O velho cigano é que ficou eternamente agradecido, Convenceu-se mesmo que o tenente lhe salvara a vida e, sempre que se deslocava de Espanha a Miranda, normalmente nos dias de feira, lá ia ele ao posto da GNR convidar o tenente para ir almoçar uma "posta à mirandesa" ao acampamento cigano em Torregamones, aldeia espanhola raiana, do outro lado do Douro.

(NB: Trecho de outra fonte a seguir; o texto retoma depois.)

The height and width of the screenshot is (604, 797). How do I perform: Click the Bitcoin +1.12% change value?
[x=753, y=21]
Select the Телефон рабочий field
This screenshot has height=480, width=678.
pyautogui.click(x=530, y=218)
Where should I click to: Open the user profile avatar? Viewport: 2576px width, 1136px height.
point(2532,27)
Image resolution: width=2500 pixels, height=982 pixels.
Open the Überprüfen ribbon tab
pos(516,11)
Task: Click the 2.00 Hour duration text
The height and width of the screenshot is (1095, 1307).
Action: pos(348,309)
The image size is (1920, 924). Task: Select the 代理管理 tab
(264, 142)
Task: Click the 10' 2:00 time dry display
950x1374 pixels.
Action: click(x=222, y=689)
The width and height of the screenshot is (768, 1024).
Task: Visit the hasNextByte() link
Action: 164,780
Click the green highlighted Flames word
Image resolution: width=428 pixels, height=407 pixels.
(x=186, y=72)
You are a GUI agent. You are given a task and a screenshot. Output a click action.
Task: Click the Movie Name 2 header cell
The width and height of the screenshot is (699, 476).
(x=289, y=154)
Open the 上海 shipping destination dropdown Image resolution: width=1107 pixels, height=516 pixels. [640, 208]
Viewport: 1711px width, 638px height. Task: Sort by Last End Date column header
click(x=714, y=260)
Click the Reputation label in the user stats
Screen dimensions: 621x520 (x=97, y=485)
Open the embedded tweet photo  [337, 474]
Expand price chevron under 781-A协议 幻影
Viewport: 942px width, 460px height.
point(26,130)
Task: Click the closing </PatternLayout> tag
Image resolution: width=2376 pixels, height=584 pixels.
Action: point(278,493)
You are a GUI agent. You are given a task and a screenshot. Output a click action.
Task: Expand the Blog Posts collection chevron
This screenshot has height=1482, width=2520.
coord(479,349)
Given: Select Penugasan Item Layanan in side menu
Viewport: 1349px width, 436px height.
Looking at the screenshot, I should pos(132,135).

O tenente foi resistindo, mas, um dia lá foi. Num domingo qualquer pôs-se a caminho atravessou o rio e almoçou com o cigano e com a família dele. A mulher, velha cigana espanhola de pele enegrecida e engelhada e quatro filhas. Três rapariguitas magríssimas de idade indefinida e uma mulheraça morena e trintona de enormes e letais olhos negros, de traços faciais marcados, onde sobressaíam um elegante nariz aquilino e uma sensual e tentadora boca de lábios carnudos. O tenente até sentiu um estremeção quando encarou a cigana.
– Esta é a minha filha Cármen. Ficou viúva há mais de dez anos e agora vive comigo. Lê a sina nas feiras. Qualquer dia vai à feira de Miranda!... – disse o velho, quando os apresentou.
O certo é que o tenente não mais conseguiu tirar os olhos de cima da viúva. E ela notou, claro. Quirino gabou muito o molho da ”posta”, especialmente saboroso.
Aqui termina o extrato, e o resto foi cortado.